» **Document excerpt**:
Page 1 of 1

NagiosXI 5.5.5 intermittent issues

Posted: Tue Oct 16, 2018 11:56 pm
by vishfx
Hi Team,

NagiosXI 5.5.5 ( installed from nagiosxi repo)
OS: RHEL 7.5

We have 1 nagiosxi webnode running gearmand and 2 mod_gearman workers.
However, we are seeing intermittent issues with NagiosXI unable to retrieve results.

Need immediate assistance in resolving this problem, as this is impacting delivery.

(NOTE: I am unable to attach the screenshot of the dashboard ,as I dont seem to have attachments rights, I have dropped a mail to NagiosXI sales/support team to enable attachment rights)


Below are some additional queries :

Why check_results queue has only 1 worker ? Is this a problem ?
How do I check job distribution among workers in realtime ?


2018-10-17 00:47:37 - localhost:4730 - v0.33

Queue Name | Worker Available | Jobs Waiting | Jobs Running
----------------------------------------------------------------------
check_results | 1 | 0 | 0
eventhandler | 200 | 0 | 0
host | 200 | 0 | 0
service | 200 | 0 | 0
worker_cpsnxiwtst01 | 1 | 0 | 0
worker_cpsnxiwtst02 | 1 | 0 | 0
----------------------------------------------------------------------


2018-10-17 00:46:19 - localhost:4730 - v0.33

Queue Name | Worker Available | Jobs Waiting | Jobs Running
----------------------------------------------------------------------
eventhandler | 200 | 0 | 0
host | 200 | 0 | 0
service | 200 | 0 | 0
worker_cpsnxiwprd01 | 1 | 0 | 0
worker_cpsnxiwprd02 | 1 | 0 | 0
----------------------------------------------------------------------

Re: NagiosXI 5.5.5 intermittent issues

Posted: Wed Oct 17, 2018 12:51 pm
by cdienger
Run "/usr/local/nagios/bin/nagios --version" to verify the core version. If it's 4.4.x, you'll need to downgrade it to 4.2.4:

https://support.nagios.com/kb/article/n ... e-823.html

If the version is corrected -

Can you clarify what you mean by "issues with NagiosXI unable to retrieve results." ?

The number of result_workers usually isn't a problem but you can increase this option in the /etc/mod_gearman2/module.conf on the server.

gearman_top2 is used to display real time job distribution. If you need more detail regarding exactly which jobs are running then there is the debug option found in the worker.conf
and module.conf files that will log additional data to text files.

The order that workers and the server are started is important. Follow the stop and start directions found in https://assets.nagios.com/downloads/nag ... ios_XI.pdf to restart them properly.

Re: NagiosXI 5.5.5 intermittent issues

Posted: Mon Oct 29, 2018 10:41 pm
by vishfx
Will be observing worker load and will re-open if I run into this again.

This ticket can be closed.

Thanks for the support.

Regards,
Vish.

» **Collected material**:

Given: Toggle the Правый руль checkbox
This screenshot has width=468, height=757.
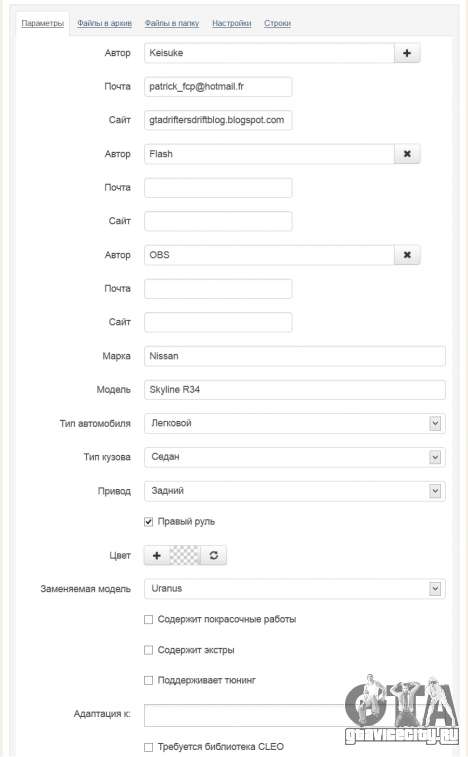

» **Exercise**:
Answer these questions about the NagiosXI forum thread.
(a) What operating system is the NagiosXI 5.5.5 installation running on?
(b) If the core version turns out to be 4.4.x, which version does the reply say to downgrade it to?
(c) Which tool does the reply name for displaying real-time job distribution?

» **Exercise output**:
(a) RHEL 7.5
(b) 4.2.4
(c) gearman_top2